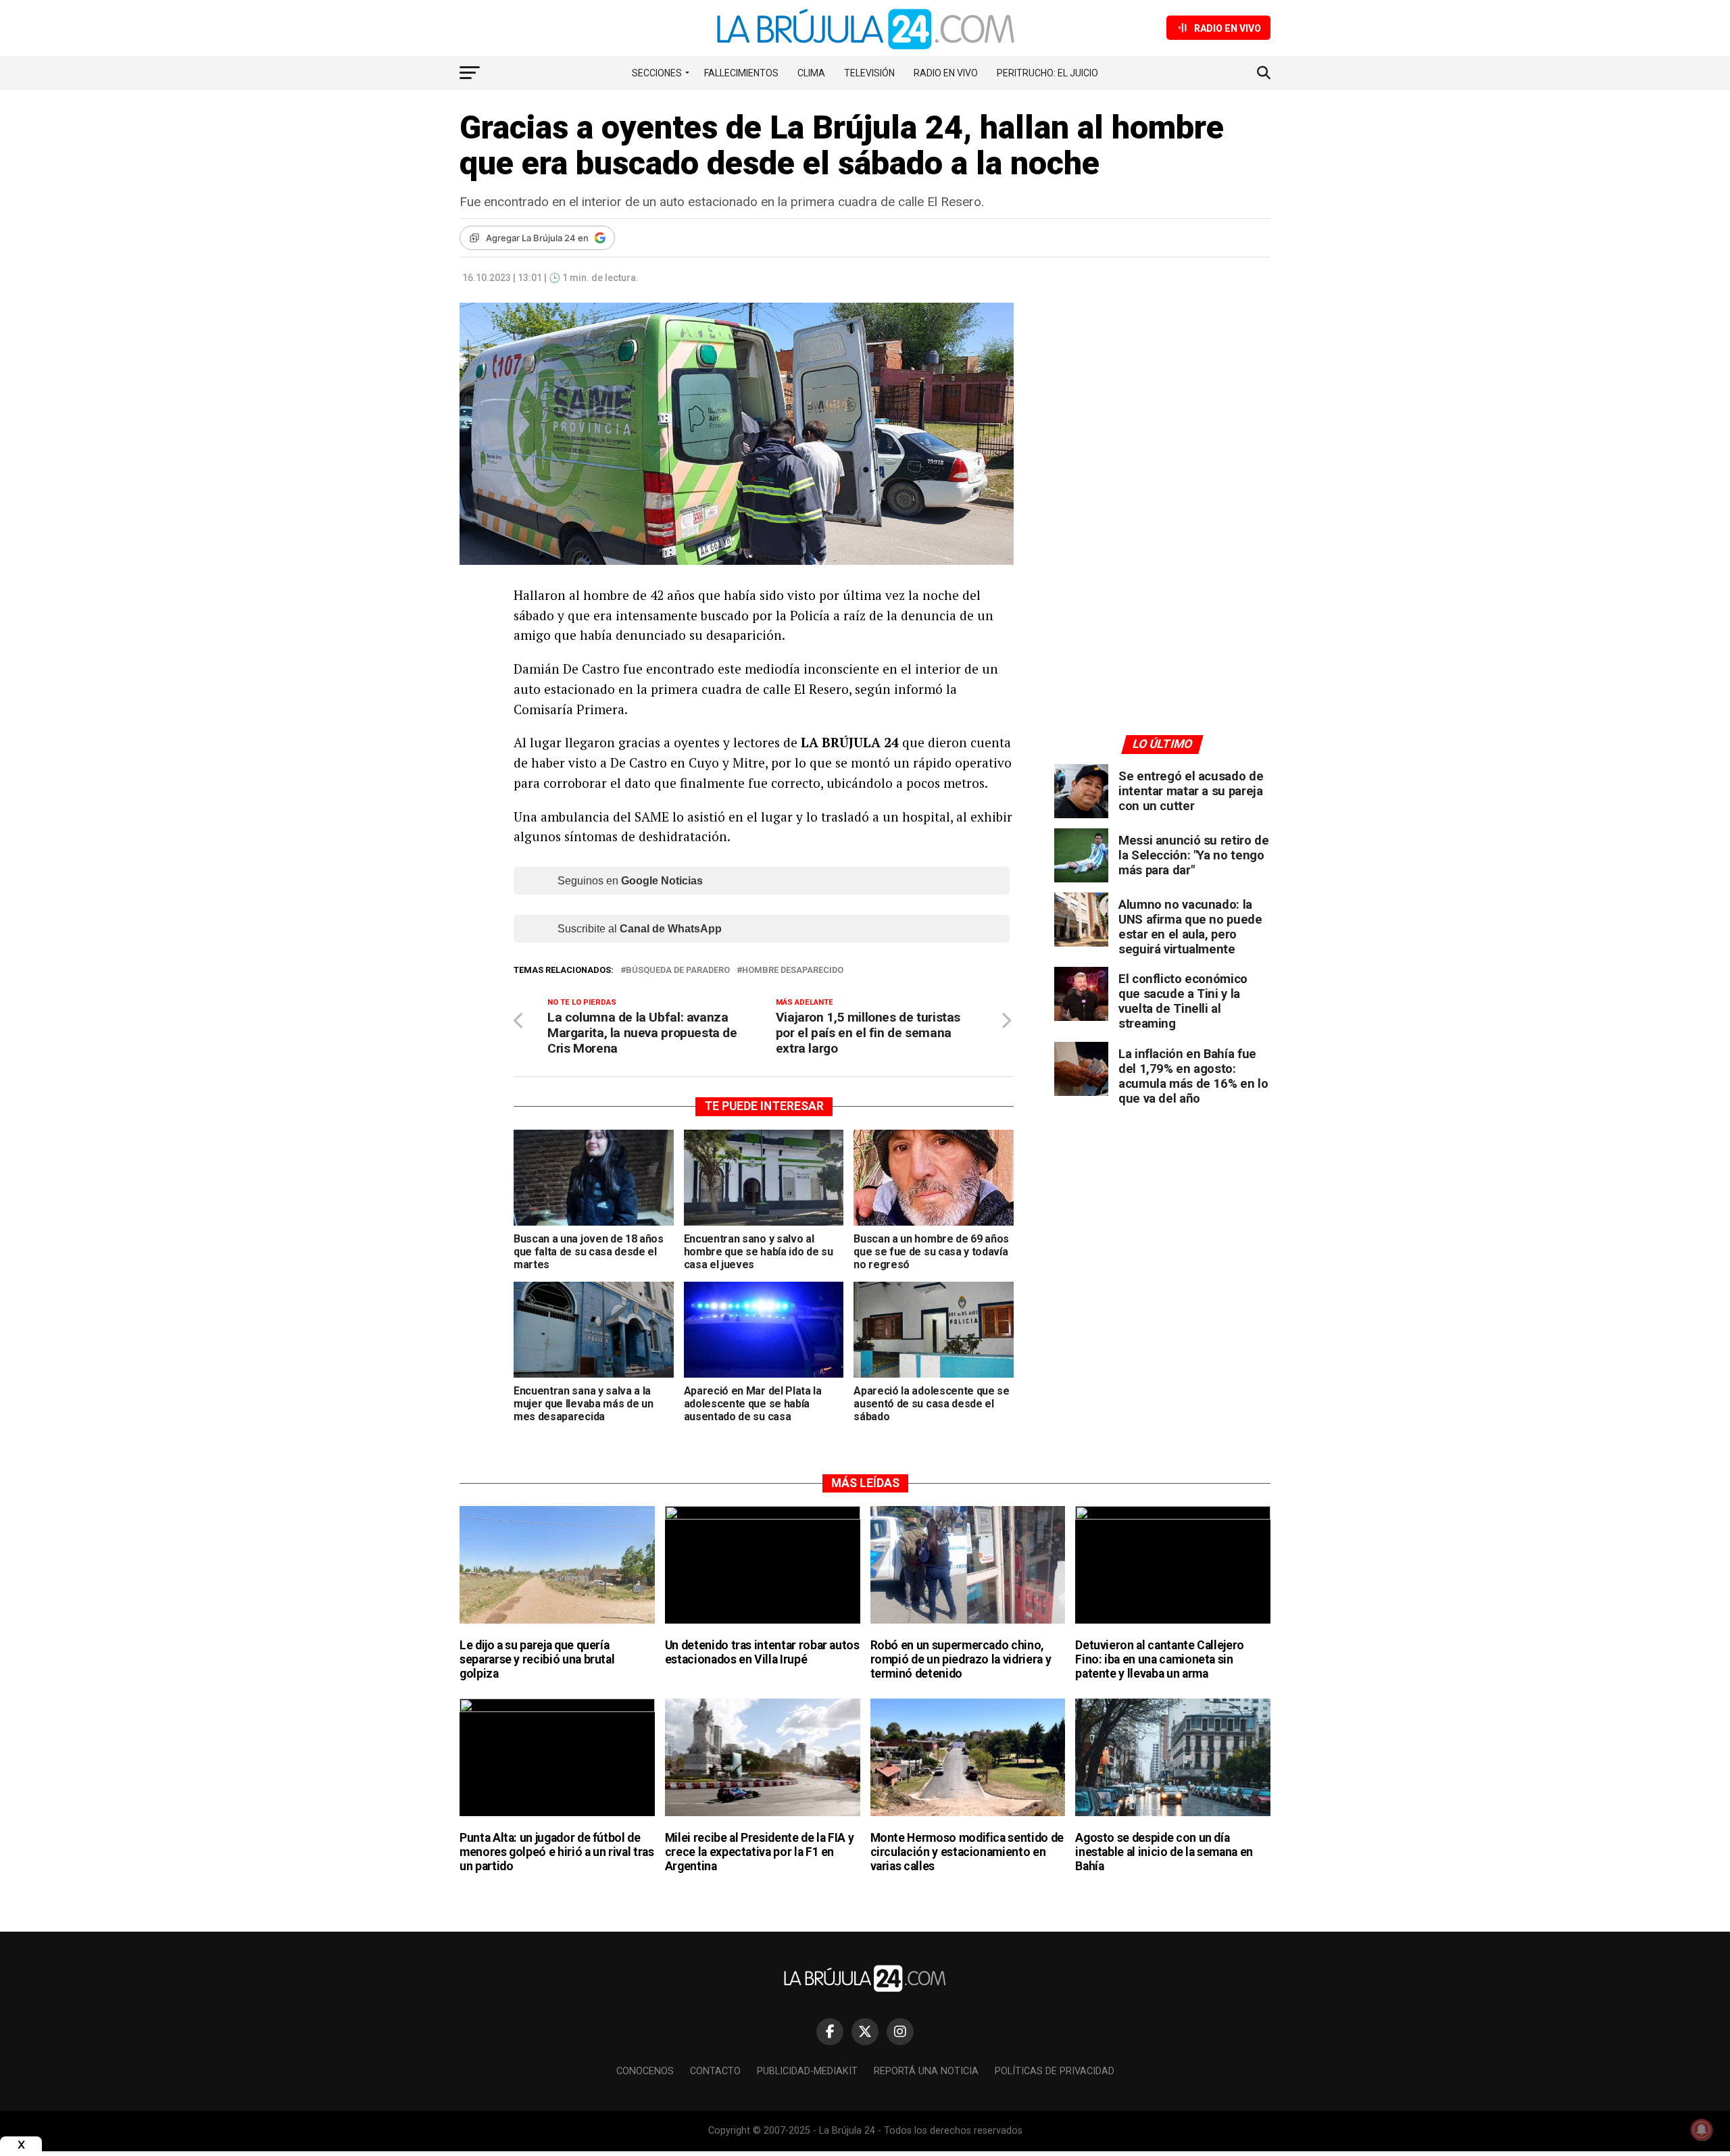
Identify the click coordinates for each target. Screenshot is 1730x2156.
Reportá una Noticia (926, 2071)
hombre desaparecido (792, 970)
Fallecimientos (741, 73)
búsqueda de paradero (678, 970)
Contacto (715, 2071)
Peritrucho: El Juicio (1047, 73)
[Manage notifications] (1701, 2129)
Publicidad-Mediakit (807, 2071)
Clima (811, 73)
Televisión (869, 73)
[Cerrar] (21, 2144)
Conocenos (645, 2071)
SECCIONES (657, 73)
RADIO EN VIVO (946, 73)
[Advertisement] (1162, 427)
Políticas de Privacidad (1054, 2071)
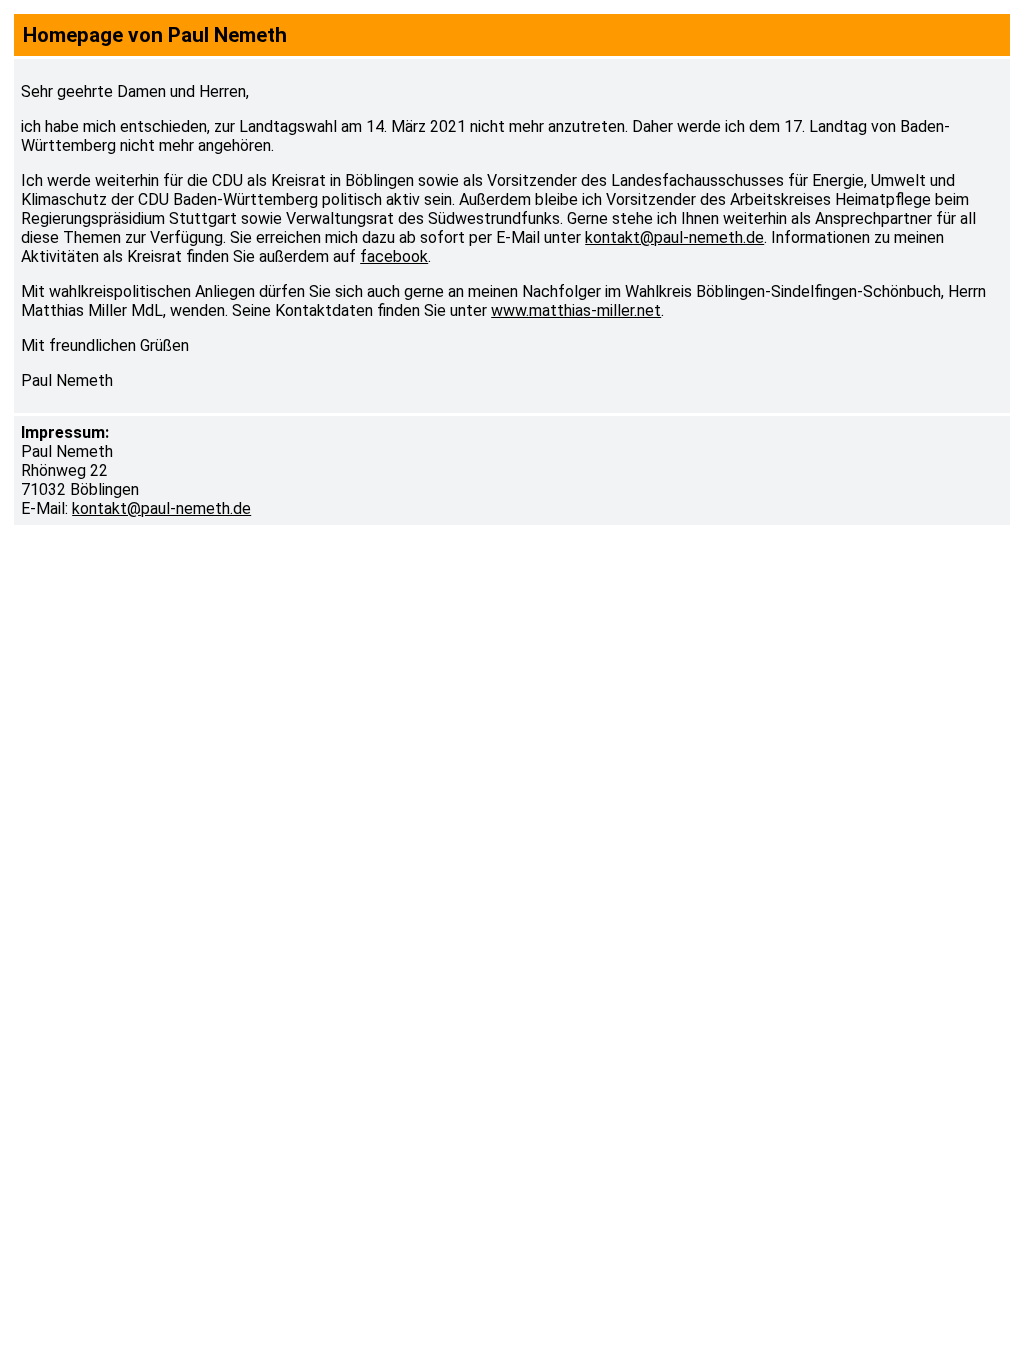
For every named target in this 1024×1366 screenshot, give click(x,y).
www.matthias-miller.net (576, 310)
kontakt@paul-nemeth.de (674, 237)
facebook (394, 256)
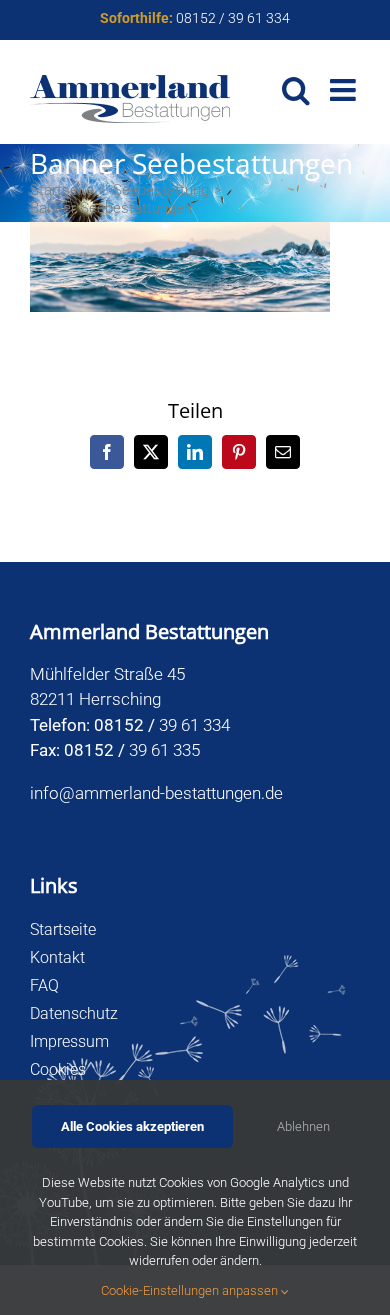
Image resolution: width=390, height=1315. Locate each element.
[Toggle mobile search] (296, 90)
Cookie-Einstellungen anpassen (191, 1290)
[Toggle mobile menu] (345, 90)
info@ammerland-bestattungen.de (156, 793)
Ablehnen (303, 1126)
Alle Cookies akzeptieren (132, 1126)
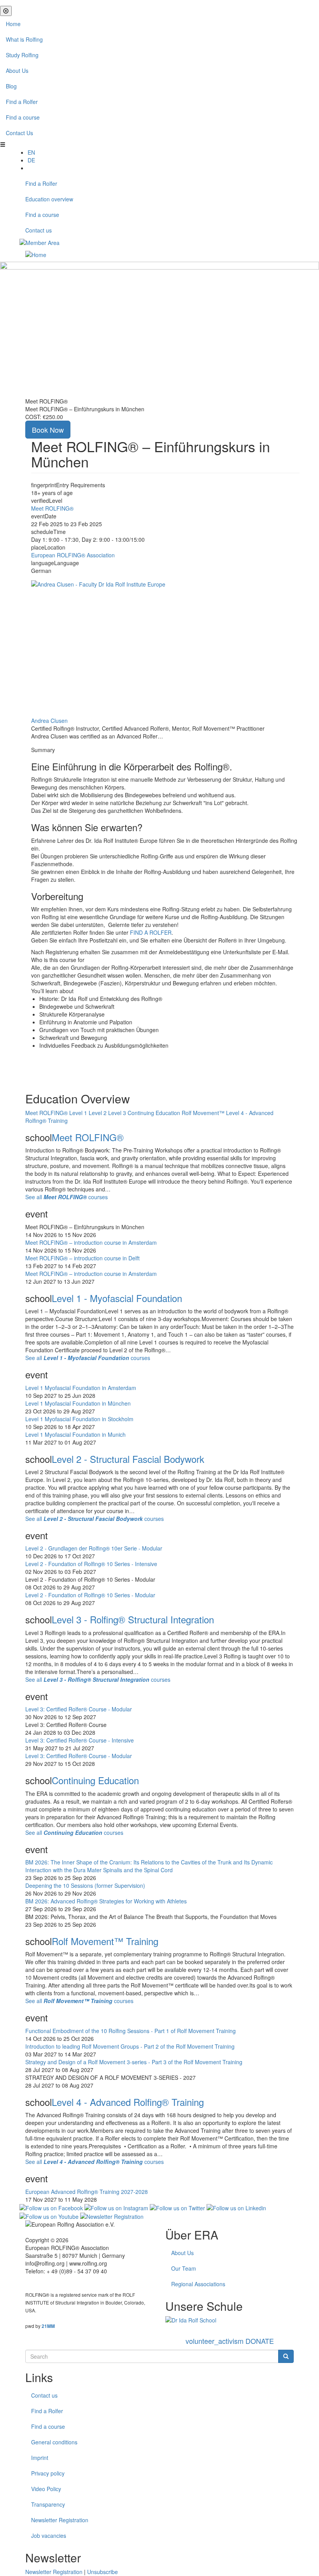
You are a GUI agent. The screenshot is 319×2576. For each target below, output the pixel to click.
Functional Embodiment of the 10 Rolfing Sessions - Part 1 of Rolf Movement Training (130, 2031)
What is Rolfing (24, 39)
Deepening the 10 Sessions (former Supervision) (85, 1885)
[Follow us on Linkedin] (236, 2207)
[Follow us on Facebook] (51, 2207)
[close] (6, 11)
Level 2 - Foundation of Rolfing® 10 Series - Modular (90, 1595)
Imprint (39, 2457)
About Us (17, 70)
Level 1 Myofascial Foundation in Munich (75, 1434)
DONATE (230, 2341)
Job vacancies (48, 2535)
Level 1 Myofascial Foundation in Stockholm (79, 1419)
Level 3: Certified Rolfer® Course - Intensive (79, 1740)
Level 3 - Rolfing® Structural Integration (133, 1619)
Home (13, 24)
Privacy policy (48, 2473)
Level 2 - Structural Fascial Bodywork (128, 1459)
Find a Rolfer (22, 102)
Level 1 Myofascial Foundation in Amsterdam (80, 1388)
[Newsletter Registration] (112, 2216)
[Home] (35, 254)
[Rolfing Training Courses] (229, 2320)
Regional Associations (198, 2284)
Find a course (23, 117)
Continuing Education (95, 1780)
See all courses (66, 1197)
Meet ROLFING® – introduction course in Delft (82, 1258)
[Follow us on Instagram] (116, 2207)
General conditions (54, 2442)
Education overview (49, 199)
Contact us (38, 230)
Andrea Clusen (49, 720)
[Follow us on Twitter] (177, 2207)
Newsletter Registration (59, 2520)
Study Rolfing (22, 55)
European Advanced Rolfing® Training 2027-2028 (86, 2191)
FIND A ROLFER (151, 932)
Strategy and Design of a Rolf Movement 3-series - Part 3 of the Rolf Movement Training (133, 2062)
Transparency (48, 2504)
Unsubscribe (102, 2572)
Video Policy (46, 2489)
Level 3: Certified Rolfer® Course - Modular (78, 1709)
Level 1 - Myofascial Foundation (117, 1298)
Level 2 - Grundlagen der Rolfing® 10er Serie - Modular (93, 1548)
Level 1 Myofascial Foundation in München (78, 1403)
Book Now (48, 430)
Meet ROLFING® (52, 508)
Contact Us (19, 133)
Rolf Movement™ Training (105, 1941)
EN (31, 152)
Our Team (183, 2268)
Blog (11, 86)
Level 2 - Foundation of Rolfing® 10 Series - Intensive (91, 1564)
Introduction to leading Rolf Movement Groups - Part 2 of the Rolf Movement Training (130, 2046)
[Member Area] (39, 242)
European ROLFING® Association (73, 555)
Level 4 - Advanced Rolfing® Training (128, 2102)
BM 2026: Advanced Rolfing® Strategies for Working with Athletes (106, 1901)
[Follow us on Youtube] (49, 2216)
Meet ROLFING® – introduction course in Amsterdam (91, 1242)
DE (31, 160)
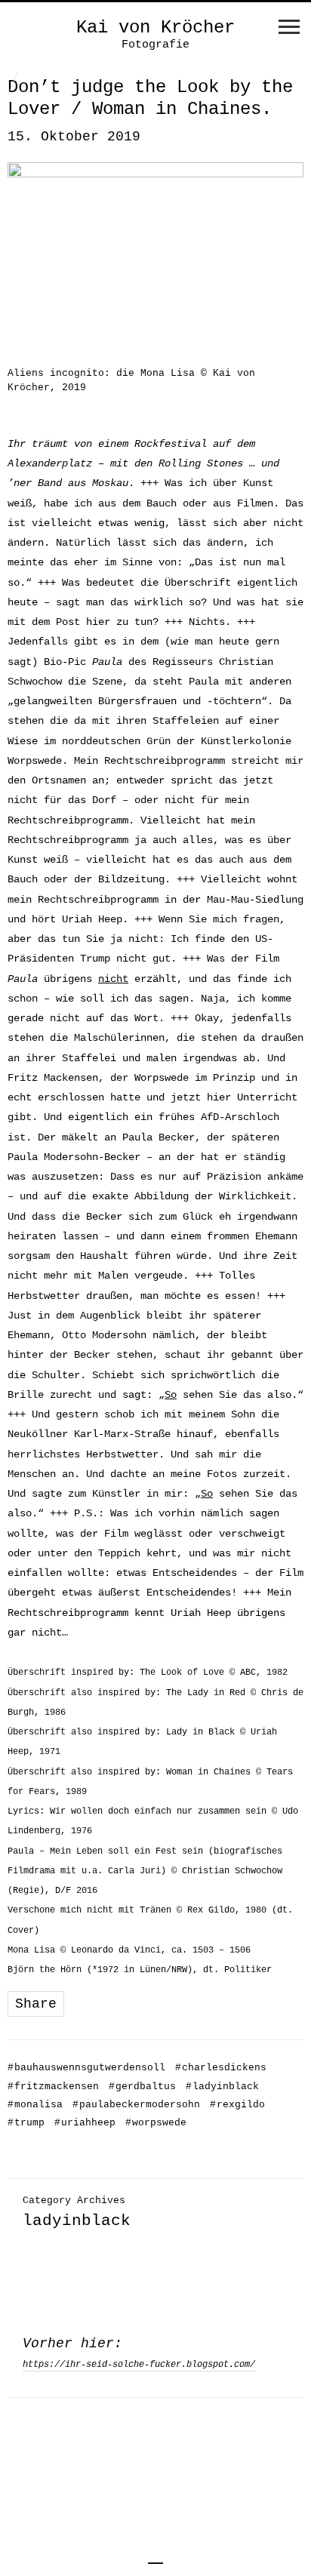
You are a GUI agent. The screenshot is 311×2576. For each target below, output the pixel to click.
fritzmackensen (53, 2086)
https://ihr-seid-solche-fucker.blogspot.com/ (139, 2364)
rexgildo (237, 2104)
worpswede (155, 2122)
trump (26, 2122)
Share (36, 2003)
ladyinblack (222, 2086)
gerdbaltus (142, 2086)
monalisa (35, 2104)
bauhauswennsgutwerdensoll (86, 2067)
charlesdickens (220, 2067)
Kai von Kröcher (155, 27)
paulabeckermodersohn (136, 2104)
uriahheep (84, 2122)
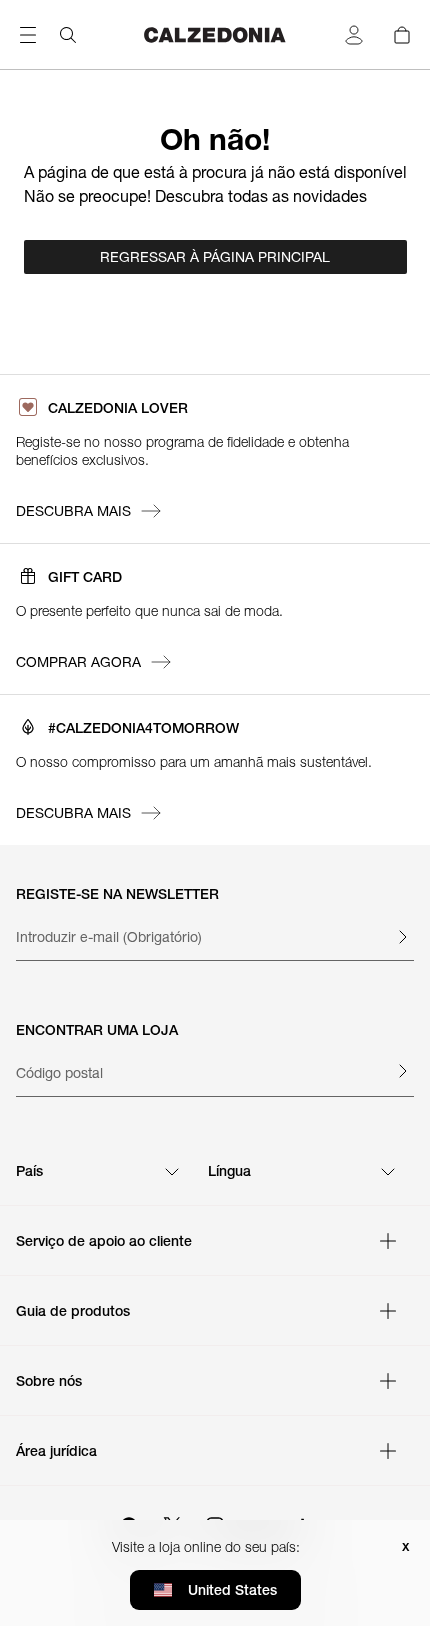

......

:: Directions ::
Looking at the records above, return exactly the lines from the line with "[Rolfing Training Courses] (229, 2320)" to the line with "Contact us (38, 230)", both ends included.

:: Finished exercise ::
[Rolfing Training Courses] (229, 2320)
Regional Associations (198, 2284)
Find a course (23, 117)
Continuing Education (95, 1780)
See all courses (66, 1197)
Meet ROLFING® – introduction course in Delft (82, 1258)
[Follow us on Instagram] (116, 2207)
General conditions (54, 2442)
Education overview (49, 199)
Contact us (38, 230)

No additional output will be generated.